▶ Work to complete
Please tally the lines below that contain the string "your", treating uppercase and lowercase as different, and reply with only that number.

*** Opening Source data ***

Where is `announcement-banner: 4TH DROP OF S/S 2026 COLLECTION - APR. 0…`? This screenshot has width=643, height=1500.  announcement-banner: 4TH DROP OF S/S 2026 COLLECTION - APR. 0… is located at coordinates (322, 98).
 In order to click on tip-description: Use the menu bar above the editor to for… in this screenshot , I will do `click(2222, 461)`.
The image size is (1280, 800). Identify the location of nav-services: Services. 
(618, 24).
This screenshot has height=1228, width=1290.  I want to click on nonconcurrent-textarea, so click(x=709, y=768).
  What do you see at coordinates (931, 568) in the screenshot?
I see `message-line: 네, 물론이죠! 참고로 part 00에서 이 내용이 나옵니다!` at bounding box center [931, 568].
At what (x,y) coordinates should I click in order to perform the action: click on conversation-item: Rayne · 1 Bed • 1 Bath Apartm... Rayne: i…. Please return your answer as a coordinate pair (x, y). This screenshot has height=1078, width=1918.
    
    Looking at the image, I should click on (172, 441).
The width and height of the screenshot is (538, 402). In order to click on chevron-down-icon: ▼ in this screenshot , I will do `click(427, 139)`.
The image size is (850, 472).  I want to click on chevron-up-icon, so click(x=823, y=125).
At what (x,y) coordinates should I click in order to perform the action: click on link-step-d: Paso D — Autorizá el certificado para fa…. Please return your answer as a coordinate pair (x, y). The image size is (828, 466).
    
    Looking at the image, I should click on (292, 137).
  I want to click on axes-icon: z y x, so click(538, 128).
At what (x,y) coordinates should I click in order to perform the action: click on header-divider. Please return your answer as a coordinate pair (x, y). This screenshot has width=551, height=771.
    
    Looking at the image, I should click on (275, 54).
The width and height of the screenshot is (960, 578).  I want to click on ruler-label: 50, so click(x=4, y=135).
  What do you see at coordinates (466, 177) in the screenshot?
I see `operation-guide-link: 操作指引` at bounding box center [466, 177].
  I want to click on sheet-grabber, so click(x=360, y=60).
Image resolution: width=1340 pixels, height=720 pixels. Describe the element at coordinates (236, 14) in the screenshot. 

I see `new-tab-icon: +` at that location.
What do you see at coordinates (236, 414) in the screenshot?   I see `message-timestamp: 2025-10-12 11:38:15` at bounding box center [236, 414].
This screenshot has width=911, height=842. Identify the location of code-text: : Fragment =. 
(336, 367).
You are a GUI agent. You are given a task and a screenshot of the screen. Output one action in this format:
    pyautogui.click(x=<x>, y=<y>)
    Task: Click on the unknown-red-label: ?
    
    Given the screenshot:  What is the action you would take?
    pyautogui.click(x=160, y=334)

*** Closing Source data ***

▶ Result
3